* Exercise prompt
Print nothing but the lines below starting at the line that holds "Open the Чат chat panel" and ending at the line that holds "Task: Click the plus icon on Add server", including both, each exactly as written.

BEGIN Records provided

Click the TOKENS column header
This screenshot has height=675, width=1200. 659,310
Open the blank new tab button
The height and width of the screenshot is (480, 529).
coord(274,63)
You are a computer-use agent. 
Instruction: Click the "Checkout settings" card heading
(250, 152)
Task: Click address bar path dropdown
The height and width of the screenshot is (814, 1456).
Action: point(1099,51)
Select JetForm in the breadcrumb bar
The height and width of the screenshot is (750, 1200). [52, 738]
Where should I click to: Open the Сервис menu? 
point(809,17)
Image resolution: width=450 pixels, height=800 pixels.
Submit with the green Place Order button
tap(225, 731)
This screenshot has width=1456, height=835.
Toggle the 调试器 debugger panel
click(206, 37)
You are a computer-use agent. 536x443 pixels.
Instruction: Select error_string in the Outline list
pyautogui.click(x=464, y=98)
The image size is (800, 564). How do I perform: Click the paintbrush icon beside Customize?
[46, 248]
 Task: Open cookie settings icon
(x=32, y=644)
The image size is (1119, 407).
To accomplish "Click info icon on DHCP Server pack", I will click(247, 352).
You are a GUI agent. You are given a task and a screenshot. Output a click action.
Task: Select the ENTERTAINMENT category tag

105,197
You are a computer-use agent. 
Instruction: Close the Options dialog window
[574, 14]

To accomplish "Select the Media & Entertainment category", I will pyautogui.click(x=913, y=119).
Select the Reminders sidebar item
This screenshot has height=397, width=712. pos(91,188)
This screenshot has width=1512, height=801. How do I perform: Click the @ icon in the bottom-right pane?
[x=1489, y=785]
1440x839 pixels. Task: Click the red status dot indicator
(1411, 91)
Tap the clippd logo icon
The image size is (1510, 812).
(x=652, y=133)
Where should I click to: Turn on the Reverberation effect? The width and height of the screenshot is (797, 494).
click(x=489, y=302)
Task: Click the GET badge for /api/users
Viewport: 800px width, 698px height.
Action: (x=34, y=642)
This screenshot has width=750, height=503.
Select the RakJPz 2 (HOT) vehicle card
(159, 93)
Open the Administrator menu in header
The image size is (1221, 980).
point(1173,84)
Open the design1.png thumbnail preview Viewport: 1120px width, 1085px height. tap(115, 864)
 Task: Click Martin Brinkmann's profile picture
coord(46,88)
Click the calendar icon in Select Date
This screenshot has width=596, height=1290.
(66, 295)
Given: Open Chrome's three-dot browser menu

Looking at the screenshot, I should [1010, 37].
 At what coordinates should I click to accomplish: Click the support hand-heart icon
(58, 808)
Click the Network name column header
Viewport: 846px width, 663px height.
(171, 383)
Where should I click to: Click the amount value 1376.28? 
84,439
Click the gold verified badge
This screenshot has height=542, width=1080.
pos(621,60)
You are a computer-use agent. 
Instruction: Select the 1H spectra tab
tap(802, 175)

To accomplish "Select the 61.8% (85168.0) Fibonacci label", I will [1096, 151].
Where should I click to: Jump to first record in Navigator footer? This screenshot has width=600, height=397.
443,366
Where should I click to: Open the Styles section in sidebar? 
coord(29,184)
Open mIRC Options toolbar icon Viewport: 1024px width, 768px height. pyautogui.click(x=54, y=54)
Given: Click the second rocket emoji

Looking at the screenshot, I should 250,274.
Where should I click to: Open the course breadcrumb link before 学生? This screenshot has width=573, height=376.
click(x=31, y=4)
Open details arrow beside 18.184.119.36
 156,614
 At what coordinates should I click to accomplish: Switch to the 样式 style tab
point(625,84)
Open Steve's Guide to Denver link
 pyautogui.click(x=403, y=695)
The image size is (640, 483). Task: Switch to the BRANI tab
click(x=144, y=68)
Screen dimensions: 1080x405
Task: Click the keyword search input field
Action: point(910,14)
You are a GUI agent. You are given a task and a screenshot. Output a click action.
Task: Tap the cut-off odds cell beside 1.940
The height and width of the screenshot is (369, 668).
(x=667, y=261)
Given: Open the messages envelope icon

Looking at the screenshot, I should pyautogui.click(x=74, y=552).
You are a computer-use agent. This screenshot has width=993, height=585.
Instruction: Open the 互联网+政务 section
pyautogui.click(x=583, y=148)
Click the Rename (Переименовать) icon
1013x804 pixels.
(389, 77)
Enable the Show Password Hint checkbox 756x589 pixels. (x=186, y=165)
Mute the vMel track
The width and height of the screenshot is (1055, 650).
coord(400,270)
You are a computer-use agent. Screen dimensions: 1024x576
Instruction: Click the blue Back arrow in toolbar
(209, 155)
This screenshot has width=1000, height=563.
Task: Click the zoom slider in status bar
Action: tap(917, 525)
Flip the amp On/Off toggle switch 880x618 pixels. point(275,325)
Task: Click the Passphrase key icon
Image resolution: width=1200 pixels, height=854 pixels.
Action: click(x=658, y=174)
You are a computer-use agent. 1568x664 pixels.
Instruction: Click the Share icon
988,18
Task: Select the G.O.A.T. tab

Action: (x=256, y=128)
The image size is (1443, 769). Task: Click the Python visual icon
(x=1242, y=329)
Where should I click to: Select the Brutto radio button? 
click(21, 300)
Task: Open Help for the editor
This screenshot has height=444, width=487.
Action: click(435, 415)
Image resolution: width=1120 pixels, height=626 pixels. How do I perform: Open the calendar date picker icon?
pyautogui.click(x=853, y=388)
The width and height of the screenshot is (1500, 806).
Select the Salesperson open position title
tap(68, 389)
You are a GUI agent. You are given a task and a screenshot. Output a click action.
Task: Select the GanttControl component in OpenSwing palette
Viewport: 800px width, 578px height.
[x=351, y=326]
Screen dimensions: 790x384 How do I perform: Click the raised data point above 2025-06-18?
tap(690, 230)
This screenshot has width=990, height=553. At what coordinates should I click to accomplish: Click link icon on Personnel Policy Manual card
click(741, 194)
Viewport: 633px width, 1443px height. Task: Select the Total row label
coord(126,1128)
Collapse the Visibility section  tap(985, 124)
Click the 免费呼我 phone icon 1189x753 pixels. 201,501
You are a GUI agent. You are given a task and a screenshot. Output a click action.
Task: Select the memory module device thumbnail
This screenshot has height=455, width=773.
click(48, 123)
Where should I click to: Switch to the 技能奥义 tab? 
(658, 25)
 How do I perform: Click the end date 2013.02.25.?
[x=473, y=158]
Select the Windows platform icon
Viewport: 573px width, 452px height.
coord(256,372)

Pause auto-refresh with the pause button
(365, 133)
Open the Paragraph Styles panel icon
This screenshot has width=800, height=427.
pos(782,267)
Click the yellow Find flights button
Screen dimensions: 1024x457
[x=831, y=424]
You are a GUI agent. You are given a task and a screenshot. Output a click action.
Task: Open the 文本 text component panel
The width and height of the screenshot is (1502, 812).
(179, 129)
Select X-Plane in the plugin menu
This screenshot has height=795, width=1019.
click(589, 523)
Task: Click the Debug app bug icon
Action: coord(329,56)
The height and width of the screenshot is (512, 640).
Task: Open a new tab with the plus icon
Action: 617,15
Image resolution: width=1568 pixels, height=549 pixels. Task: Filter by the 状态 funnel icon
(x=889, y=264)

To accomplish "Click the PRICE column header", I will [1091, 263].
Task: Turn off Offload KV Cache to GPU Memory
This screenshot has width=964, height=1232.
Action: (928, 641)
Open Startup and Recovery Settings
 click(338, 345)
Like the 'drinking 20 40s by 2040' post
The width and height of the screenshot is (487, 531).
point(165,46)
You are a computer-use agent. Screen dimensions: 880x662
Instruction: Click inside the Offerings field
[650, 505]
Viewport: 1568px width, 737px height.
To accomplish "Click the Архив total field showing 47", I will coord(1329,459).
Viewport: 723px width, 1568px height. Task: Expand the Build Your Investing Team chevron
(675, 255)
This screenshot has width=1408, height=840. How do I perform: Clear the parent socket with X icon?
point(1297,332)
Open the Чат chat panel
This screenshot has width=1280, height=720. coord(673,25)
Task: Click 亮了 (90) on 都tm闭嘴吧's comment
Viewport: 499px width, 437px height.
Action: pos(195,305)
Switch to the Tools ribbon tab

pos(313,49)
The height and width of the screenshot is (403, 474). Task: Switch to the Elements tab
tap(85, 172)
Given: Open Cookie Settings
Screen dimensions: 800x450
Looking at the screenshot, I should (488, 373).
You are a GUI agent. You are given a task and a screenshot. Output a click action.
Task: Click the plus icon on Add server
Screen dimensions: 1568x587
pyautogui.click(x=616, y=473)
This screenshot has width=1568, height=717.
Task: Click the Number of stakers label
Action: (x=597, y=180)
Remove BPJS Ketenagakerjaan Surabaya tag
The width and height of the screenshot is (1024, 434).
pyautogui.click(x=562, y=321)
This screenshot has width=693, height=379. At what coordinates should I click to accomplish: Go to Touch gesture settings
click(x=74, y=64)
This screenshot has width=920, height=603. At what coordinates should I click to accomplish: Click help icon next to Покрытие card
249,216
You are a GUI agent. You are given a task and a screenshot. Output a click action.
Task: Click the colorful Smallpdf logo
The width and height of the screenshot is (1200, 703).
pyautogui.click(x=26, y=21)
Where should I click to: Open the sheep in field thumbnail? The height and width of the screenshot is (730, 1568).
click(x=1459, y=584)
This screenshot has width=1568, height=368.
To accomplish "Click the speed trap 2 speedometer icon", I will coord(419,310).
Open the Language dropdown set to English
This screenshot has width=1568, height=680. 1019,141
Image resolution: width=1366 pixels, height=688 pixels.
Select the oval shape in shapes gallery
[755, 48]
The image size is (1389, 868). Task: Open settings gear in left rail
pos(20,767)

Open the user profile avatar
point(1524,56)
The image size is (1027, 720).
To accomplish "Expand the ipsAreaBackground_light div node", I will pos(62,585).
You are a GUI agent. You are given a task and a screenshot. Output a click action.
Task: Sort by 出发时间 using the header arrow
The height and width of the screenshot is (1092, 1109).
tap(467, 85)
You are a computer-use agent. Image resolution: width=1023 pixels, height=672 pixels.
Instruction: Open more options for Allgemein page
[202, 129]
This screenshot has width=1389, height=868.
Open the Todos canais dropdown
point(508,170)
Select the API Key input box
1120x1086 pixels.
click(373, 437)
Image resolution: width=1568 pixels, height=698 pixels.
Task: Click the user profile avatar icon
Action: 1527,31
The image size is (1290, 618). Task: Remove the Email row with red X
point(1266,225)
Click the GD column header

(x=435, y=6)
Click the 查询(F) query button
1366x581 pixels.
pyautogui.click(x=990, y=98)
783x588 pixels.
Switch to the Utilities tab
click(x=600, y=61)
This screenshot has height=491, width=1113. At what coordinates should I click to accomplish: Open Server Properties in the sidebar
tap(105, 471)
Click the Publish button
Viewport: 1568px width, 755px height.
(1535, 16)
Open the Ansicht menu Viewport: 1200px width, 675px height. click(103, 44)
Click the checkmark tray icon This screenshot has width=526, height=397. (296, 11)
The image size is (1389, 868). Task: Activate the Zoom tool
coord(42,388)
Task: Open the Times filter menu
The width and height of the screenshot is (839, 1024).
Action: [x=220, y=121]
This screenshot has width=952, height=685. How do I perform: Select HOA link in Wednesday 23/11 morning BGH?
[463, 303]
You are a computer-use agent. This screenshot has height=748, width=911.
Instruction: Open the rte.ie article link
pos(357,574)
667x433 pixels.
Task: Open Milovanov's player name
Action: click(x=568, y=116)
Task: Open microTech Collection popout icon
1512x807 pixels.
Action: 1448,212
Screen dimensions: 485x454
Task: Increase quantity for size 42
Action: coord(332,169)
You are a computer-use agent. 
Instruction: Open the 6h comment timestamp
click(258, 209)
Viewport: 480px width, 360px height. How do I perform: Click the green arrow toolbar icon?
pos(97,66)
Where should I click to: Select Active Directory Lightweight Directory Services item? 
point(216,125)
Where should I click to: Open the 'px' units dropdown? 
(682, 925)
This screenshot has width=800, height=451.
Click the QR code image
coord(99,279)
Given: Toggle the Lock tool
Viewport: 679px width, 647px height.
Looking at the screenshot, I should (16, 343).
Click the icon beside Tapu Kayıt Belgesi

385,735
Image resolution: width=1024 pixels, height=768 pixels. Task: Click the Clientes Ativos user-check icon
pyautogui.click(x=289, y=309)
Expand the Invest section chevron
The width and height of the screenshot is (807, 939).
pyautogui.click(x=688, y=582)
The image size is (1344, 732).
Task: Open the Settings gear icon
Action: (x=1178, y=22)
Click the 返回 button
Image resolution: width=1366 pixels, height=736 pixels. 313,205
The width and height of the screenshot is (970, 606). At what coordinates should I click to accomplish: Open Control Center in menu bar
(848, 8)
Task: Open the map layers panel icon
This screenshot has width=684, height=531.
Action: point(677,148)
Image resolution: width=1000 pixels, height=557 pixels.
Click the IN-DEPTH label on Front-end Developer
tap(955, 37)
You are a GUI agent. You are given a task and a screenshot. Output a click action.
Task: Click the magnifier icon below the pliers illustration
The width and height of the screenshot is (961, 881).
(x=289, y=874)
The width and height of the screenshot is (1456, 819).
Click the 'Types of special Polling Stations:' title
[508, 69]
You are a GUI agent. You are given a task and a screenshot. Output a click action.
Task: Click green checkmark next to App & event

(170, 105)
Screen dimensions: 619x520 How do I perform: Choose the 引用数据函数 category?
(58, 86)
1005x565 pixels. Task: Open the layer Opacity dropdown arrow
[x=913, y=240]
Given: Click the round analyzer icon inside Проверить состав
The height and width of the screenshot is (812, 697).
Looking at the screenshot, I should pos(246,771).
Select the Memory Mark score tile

END Records provided

* Written response
Open the Чат chat panel
This screenshot has width=1280, height=720. coord(673,25)
Task: Click 亮了 (90) on 都tm闭嘴吧's comment
Viewport: 499px width, 437px height.
Action: pos(195,305)
Switch to the Tools ribbon tab

pos(313,49)
The height and width of the screenshot is (403, 474). Task: Switch to the Elements tab
tap(85, 172)
Given: Open Cookie Settings
Screen dimensions: 800x450
Looking at the screenshot, I should (488, 373).
You are a GUI agent. You are given a task and a screenshot. Output a click action.
Task: Click the plus icon on Add server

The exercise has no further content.